▶ **What to produce**:
Which lines in the records below mention the word "computer"? Copy each one out.

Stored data

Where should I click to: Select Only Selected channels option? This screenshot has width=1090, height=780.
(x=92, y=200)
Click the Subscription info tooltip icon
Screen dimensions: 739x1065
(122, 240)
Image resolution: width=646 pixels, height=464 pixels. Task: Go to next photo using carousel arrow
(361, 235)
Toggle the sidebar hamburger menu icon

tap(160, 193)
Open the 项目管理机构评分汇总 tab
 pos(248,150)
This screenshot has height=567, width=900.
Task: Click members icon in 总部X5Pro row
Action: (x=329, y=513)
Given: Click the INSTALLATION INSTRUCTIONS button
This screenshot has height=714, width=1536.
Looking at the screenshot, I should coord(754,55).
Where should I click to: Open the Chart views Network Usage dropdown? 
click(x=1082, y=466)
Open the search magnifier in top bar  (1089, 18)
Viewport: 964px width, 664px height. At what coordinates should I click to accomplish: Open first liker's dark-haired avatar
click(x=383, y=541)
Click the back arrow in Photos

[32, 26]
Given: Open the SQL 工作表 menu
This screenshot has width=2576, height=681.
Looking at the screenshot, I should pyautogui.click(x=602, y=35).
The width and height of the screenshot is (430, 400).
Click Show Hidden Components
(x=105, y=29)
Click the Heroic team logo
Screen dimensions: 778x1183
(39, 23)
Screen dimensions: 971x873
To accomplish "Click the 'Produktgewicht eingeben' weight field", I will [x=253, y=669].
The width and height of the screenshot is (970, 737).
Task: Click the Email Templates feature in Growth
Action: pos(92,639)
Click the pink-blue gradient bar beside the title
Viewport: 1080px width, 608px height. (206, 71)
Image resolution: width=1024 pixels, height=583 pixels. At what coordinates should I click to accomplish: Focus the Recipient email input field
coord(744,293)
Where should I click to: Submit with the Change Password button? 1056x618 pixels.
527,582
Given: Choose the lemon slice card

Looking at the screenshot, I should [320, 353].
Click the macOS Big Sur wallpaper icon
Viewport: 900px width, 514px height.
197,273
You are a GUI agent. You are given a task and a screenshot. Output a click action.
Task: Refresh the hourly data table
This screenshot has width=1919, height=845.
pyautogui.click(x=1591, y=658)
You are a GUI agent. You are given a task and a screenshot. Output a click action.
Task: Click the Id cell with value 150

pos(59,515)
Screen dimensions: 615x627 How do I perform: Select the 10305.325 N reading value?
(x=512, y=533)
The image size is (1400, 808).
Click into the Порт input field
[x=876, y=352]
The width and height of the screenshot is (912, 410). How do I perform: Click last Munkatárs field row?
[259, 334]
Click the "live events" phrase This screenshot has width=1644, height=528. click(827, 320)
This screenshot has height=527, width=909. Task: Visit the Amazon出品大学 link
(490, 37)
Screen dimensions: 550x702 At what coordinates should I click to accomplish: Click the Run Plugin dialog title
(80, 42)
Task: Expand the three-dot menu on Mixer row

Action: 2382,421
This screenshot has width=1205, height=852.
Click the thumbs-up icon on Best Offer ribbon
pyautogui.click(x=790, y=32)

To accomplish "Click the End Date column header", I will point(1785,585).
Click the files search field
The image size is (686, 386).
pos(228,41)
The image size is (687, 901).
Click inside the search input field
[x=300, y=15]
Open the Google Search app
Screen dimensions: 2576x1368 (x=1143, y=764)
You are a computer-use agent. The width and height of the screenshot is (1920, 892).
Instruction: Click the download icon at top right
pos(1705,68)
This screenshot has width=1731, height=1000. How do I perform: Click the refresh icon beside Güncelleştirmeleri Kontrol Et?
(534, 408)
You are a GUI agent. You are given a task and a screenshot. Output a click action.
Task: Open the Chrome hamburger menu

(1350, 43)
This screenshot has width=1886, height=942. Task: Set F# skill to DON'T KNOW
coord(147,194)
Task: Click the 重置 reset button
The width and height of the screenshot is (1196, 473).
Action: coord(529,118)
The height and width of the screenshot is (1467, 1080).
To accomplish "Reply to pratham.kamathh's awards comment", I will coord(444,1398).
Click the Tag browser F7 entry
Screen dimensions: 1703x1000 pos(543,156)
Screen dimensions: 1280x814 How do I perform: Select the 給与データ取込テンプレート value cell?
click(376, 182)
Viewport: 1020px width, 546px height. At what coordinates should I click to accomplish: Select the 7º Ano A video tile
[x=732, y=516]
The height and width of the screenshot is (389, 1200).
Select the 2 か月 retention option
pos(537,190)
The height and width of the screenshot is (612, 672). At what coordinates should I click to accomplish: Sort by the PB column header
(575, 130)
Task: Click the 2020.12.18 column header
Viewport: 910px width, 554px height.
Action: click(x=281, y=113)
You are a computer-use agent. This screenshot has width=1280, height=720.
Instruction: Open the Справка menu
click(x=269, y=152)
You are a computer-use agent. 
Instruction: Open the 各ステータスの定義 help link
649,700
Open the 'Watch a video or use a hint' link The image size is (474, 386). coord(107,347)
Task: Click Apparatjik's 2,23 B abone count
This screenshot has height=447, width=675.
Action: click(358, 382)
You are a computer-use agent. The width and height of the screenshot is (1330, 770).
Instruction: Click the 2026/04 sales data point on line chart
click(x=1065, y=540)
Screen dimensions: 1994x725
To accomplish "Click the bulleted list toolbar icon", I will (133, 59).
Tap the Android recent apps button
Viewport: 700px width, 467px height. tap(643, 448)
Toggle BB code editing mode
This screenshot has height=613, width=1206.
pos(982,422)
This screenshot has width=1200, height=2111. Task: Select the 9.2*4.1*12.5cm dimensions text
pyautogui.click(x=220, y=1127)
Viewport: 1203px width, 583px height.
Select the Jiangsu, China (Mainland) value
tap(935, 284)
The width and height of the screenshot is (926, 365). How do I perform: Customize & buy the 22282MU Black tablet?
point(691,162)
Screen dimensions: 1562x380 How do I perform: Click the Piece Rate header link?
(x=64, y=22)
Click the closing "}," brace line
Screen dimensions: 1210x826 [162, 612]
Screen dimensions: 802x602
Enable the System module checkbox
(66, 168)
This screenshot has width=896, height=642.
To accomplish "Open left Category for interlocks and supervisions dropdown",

▶ **Exercise solution**:
You are a computer-use agent. The width and height of the screenshot is (1920, 892).
You are a computer-use agent. This screenshot has width=1280, height=720.
You are a computer-use agent. 
You are a computer-use agent. The width and height of the screenshot is (1330, 770).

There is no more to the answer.